ペリシテが襲来したとき、イスラエル軍は宇宙戦艦やレーザー砲を恐れ、地下に立てこもり戦った。それでペリシテは、地上の生物を囚え、生体兵器へと改造して送り出した。これが『カインの獣』である。
人々は醜い生き物たちがイスラエルの陣地と町を打つのを見た。青銅の槍で武装したイスラエル軍は敗走し、それを知った男も女も荒布※を身にまとい泣いた。
※荒布:山羊の毛などで作られる布、またはそれで作った服。人の死など深い悲しみを抱いた時に着るほか、宗教画では預言者がたまに纏っている。とてもごわごわしている。
並の兵士なら出会えば即死の生物だが、ダビデは件の戦場で両手両足の指では足りないほど倒している。ダビデは羊を下がらせ、石投げ紐に滑らかな石をつがえた。
「俺は獅子や、熊が来て、群れの羊を取って行くと、その後を追って出て、それを殺し、その口から羊を救い出した。それが襲いかかる時はひげをつかんで打ち殺した。(サムエル記Ⅰ/17章 34-36節)

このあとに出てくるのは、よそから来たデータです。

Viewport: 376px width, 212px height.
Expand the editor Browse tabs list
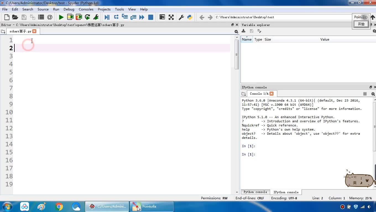[3, 31]
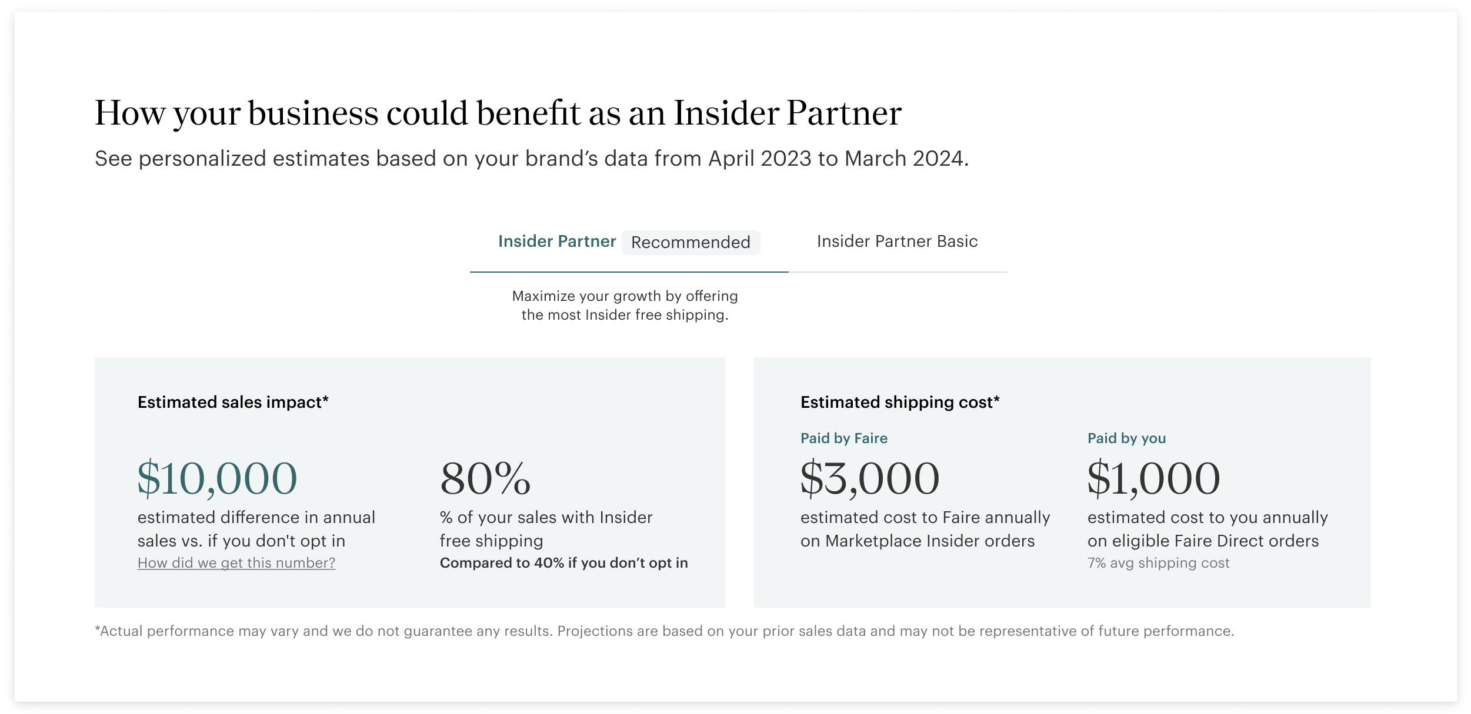Screen dimensions: 1471x714
Task: Click the eligible Faire Direct orders description
Action: coord(1207,529)

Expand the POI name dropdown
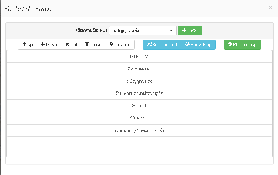click(x=143, y=31)
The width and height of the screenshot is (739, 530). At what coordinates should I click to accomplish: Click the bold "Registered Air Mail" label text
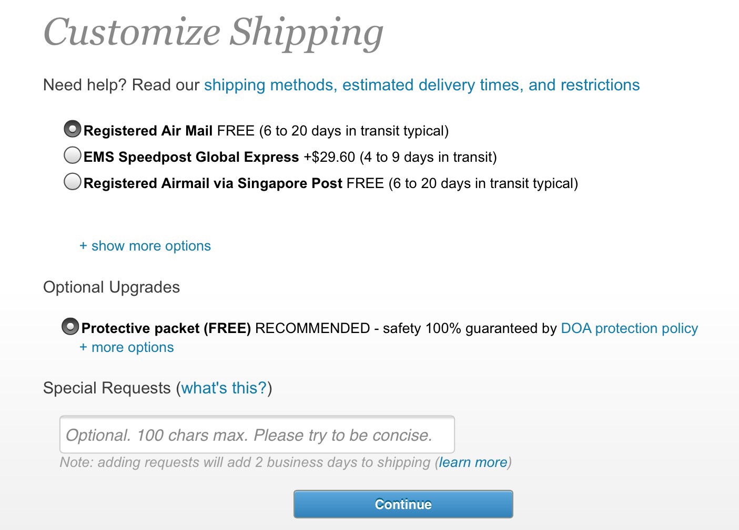(x=148, y=131)
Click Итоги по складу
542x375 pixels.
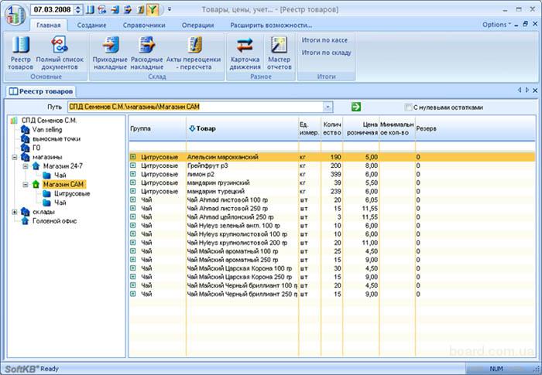(x=326, y=53)
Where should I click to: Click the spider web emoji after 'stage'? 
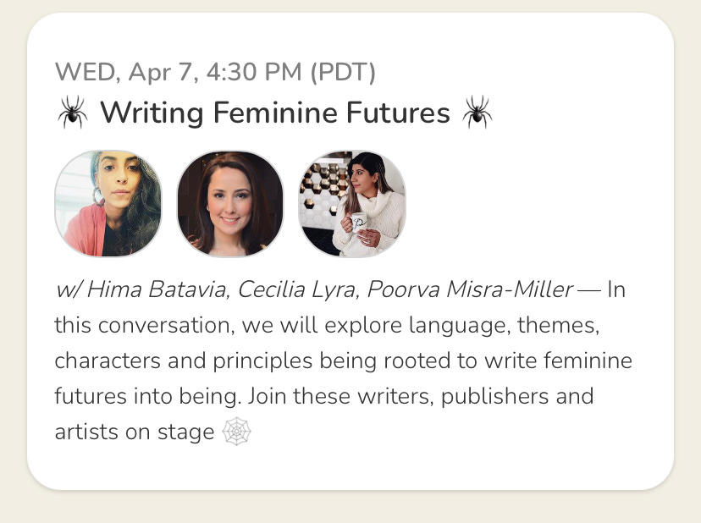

『カインの獣』になった獅子や熊も案外普通に殺せたが、さて、あれは何の改造か」
ダビデを敵と認めたか、『カインの獣』はまた一声吠えて地を蹴った。その足は音速もかくや、岩を砕き風を切り、頭の鋭い角をダビデの喉元に突きつけ、そして。
ダビデの鉄拳で打ち上げ花火となった。石は投げなかった。面倒だったからである。
予想外の反撃に赤い目を白黒させながら、『カインの獣』はよろよろと立ち上がる。
どうやら一石を食らうだけでナツメヤシ色※の体液をブチまけた戦場の獣どもよりは上手らしい。それを見たダビデは、動きを鈍らせた獣の腹の下へ滑り込んだ。何の動物の改造体か知らないが、大抵の動物はそこが弱点だからである。
※イスラエルにいっぱい生えてる植物。実は食用。
見よ、獣の腹が開いている。傷によるものではなく、元より扉のように開くようにできているらしい。そこから覗くものを見た時、ダビデは服を裂いて※言った。
※服を裂いて:聖書では悲しい時や絶望した時、憤慨した時などに着ていた服を裂く。そのまま脱ぎ捨てて前述の『荒布を纏う』につなぐこともある。
獣の腹の扉を開いたそこには、おそらく改造前の姿、すなわち王女ミカルの裸体が埋め込まれていた。
「見よ、~~」
「AはBがCであるのを見た」
「さあ、●●しに行こう。××なのだから」
本文でも取り入れているこれらの書き方は、新改訳聖書によく見られるものです。スタイリッシュではないけど正確に伝わる文体ですね。正直すごく書きづらいです。